Rancher recommends enabling the ability to set up recurring snapshots of etcd, but one-time snapshots can easily be taken as well. Rancher allows restore from saved snapshots or if you don’t have any snapshots, you can still restore etcd.

Note: If you have any Rancher launched Kubernetes clusters that were created prior to v2.2.0, after upgrading Rancher, you must edit the cluster and save it, in order to enable the updated snapshot features. Even if you were already creating snapshots prior to v2.2.0, you must do this step as the older snapshots will not be available to use to back up and restore etcd through the UI.

Viewing Available Snapshots

The list of all available snapshots for the cluster is available.

  1. In the Global view, navigate to the cluster that you want to view snapshots.

  2. Click Tools > Snapshots from the navigation bar to view the list of saved snapshots. These snapshots include a timestamp of when they were created.

Restoring your Cluster from a Snapshot

If your Kubernetes cluster is broken, you can restore the cluster from a snapshot.

  1. In the Global view, navigate to the cluster that you want to view snapshots.

  2. Click the Vertical Ellipsis (…) > Restore Snapshot.

  3. Select the snapshot that you want to use for restoring your cluster from the dropdown of available snapshots. Click Save.

    Note: Snapshots from S3 can only be restored from if the cluster is configured to take recurring snapshots on S3.

Result: The cluster will go into updating state and the process of restoring the etcd nodes from the snapshot will start. The cluster is restored when it returns to an active state.

Note: If you are restoring a cluster with unavailable etcd nodes, it’s recommended that all etcd nodes are removed from Rancher before attempting to restore. For clusters that were provisioned using nodes hosted in an infrastructure provider, new etcd nodes will automatically be created. For custom clusters, please ensure that you add new etcd nodes to the cluster.

Recovering etcd without a Snapshot

If the group of etcd nodes loses quorum, the Kubernetes cluster will report a failure because no operations, e.g. deploying workloads, can be executed in the Kubernetes cluster. Please review the best practices for the what the number of etcd nodes should be in a Kubernetes cluster. If you want to recover your set of etcd nodes, follow these instructions:

  1. Keep only one etcd node in the cluster by removing all other etcd nodes.

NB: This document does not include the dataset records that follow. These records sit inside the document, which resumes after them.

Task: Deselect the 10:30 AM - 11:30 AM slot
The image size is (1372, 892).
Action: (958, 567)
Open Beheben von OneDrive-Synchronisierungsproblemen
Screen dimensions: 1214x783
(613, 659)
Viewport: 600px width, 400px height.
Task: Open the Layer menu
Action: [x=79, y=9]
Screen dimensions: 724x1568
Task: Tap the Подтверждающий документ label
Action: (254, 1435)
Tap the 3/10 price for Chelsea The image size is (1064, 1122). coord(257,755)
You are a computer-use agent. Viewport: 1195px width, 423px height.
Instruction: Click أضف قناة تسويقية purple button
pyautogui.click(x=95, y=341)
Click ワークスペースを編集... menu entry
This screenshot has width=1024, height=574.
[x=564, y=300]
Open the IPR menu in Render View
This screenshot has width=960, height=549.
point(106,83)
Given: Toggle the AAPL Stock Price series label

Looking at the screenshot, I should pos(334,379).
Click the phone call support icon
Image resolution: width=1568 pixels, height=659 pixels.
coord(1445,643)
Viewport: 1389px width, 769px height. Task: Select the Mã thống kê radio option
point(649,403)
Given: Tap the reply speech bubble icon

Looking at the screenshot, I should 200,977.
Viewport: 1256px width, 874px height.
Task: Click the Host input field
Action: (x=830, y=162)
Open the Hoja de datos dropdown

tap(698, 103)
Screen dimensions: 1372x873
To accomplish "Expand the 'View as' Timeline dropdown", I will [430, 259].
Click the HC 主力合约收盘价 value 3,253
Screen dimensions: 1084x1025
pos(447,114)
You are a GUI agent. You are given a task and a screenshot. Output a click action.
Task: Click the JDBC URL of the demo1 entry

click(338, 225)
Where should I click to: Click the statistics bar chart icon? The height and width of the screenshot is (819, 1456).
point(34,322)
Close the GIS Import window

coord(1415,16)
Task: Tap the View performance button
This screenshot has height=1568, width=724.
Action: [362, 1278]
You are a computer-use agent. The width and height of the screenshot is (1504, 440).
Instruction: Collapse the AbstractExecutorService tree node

  2. On the single remaining etcd node, run the following command:

    $ docker run --rm -v /var/run/docker.sock:/var/run/docker.sock assaflavie/runlike etcd

    This command outputs the running command for etcd, save this command to use later.

  3. Stop the etcd container that you launched in the previous step and rename it to etcd-old.

    $ docker stop etcd
    $ docker rename etcd etcd-old
  4. Take the saved command from Step 2 and revise it:

    • If you originally had more than 1 etcd node, then you need to change --initial-cluster to only contain the node that remains.
    • Add --force-new-cluster to the end of the command.
  5. Run the revised command.

  6. After the single nodes is up and running, Rancher recommends adding additional etcd nodes to your cluster. If you have a custom cluster and you want to reuse an old node, you are required to clean up the nodes before attempting to add them back into a cluster.